Take some time to think about it.
Giving yourself time to think about quitting helps you see all angles of the issue. You might not like your job right now, but you might learn to love it in the long run.
Therefore, never quit without having a solid understanding of why.
Of course, you may not even know what to consider, so here are some good questions to start with.
- Is my reason for quitting significant, or is it trivial?
- Will I find good career opportunities after quitting?
- Am I quitting because I’m not fit for the job?
- Can I find a better work environment than what my current employer provides?
If the above questions prove insufficient, then make a checklist. Don’t think too much, but objectively list the good things and bad things that you can say about your job right now.

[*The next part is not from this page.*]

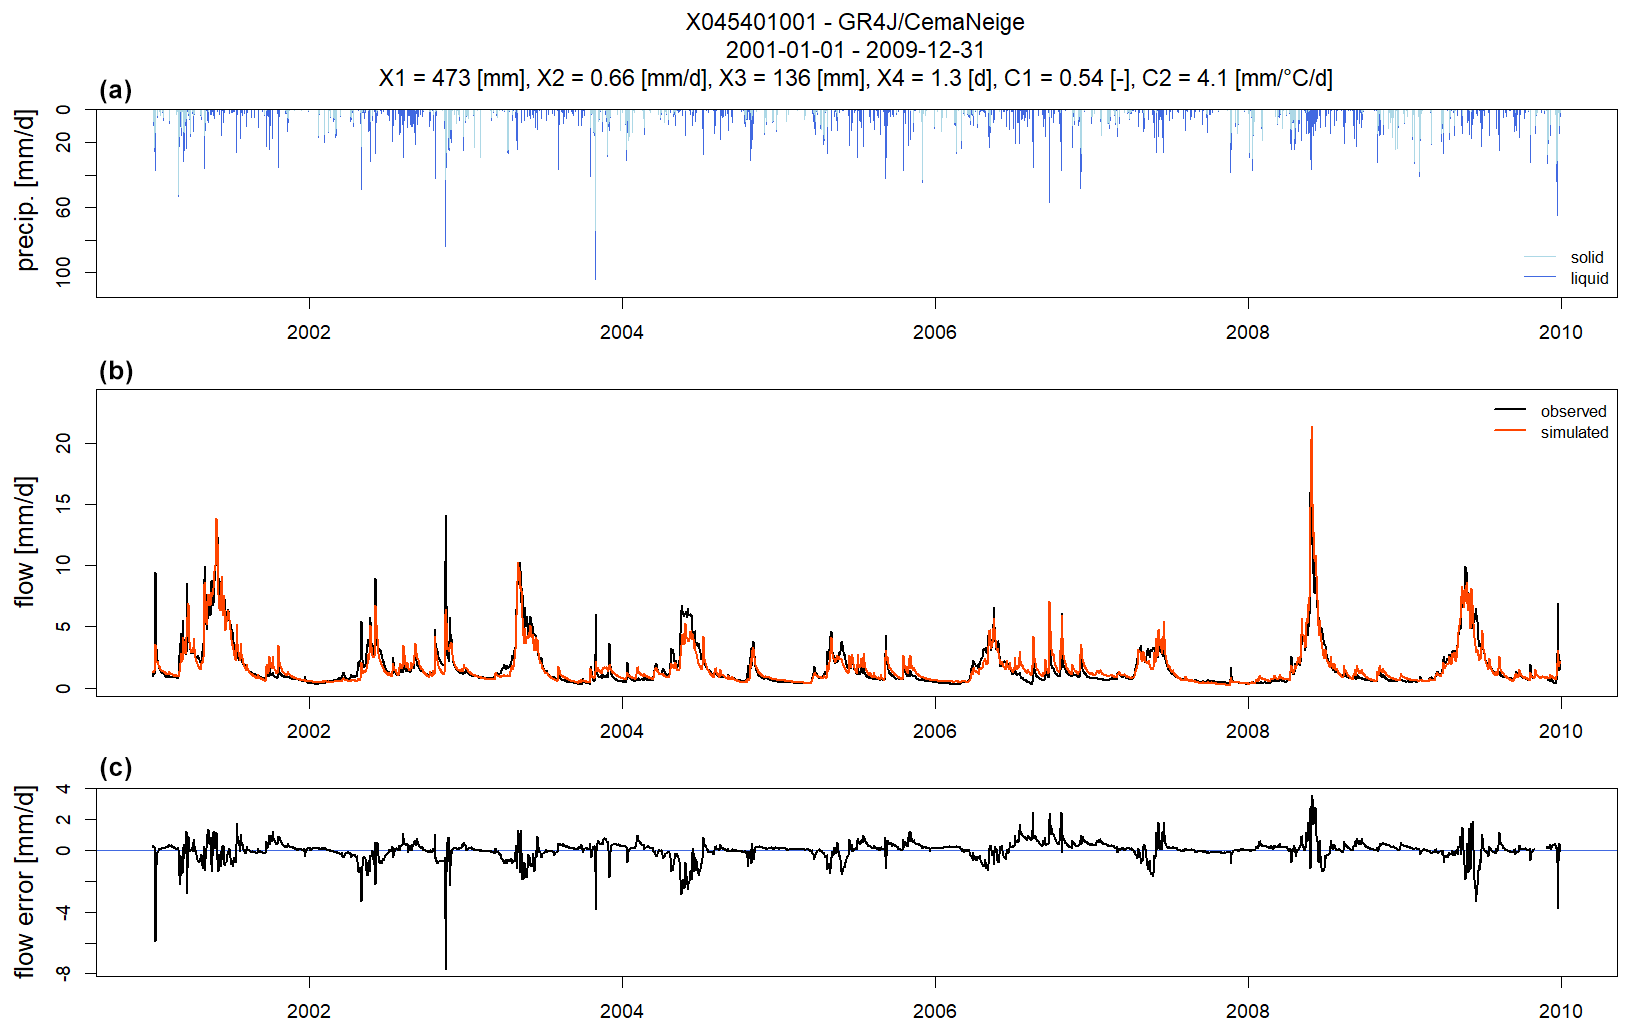1632x1032 pixels.
Task: Select the "solid" precipitation legend entry
Action: pyautogui.click(x=1586, y=257)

If the negatives surpass the positives, then it might be time to move on.
2. Talk With Family
Understand that quitting a job that you just started will affect you and the people close to you. This is especially true if you’re married.
Before quitting, ask for a second opinion from those dear to you. They can help you make a clearer, regret-free decision.
Perhaps you don’t have a family nearby because you work far from home. In this case, you could talk with others who have left jobs in the past.
There are lots of places where you can find these people. Some places for you to start searching for answers are Facebook, Instagram, Reddit, Quora, and Stack Exchange.
How do you initiate a discussion with people who have quit their jobs before?
Start the discussion with a short and relevant question that’s easy to answer. You could begin by asking why they did it and what happened afterward. Know that answers will vary.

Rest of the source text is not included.